◆ **What you need to do**: From the line with "Select 选择签署相关设置 step label" to the last line of the material, both inclusive, transcribe every line exactly and nothing else.
(Source data begins)
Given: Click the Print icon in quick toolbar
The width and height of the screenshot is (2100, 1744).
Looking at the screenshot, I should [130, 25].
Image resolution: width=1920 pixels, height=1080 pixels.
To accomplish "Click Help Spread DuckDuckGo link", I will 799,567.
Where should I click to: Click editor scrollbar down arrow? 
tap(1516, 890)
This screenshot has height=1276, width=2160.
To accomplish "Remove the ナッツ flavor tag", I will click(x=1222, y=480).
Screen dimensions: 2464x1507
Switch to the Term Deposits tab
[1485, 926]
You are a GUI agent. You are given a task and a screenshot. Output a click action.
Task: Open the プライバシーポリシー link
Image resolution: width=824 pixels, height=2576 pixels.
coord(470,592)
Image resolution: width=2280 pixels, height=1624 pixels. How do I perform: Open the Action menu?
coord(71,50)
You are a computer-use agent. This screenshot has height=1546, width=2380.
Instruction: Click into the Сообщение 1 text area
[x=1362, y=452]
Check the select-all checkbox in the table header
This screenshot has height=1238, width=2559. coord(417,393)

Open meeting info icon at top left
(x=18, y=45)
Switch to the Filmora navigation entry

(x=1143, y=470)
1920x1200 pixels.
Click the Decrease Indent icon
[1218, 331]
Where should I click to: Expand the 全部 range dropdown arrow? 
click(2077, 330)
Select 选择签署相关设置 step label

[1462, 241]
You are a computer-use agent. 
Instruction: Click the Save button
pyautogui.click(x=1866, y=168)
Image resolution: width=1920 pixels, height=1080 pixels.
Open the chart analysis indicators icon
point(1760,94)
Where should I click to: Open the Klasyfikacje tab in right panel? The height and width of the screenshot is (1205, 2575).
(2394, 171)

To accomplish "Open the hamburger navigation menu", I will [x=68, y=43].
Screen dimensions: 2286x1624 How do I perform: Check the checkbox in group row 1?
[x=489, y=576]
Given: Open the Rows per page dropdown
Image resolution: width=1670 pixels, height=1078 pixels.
(Source data ends)
◆ **Answer box**:
Select 选择签署相关设置 step label

[1462, 241]
You are a computer-use agent. 
Instruction: Click the Save button
pyautogui.click(x=1866, y=168)
Image resolution: width=1920 pixels, height=1080 pixels.
Open the chart analysis indicators icon
point(1760,94)
Where should I click to: Open the Klasyfikacje tab in right panel? The height and width of the screenshot is (1205, 2575).
(2394, 171)

To accomplish "Open the hamburger navigation menu", I will [x=68, y=43].
Screen dimensions: 2286x1624 How do I perform: Check the checkbox in group row 1?
[x=489, y=576]
Given: Open the Rows per page dropdown
Image resolution: width=1670 pixels, height=1078 pixels.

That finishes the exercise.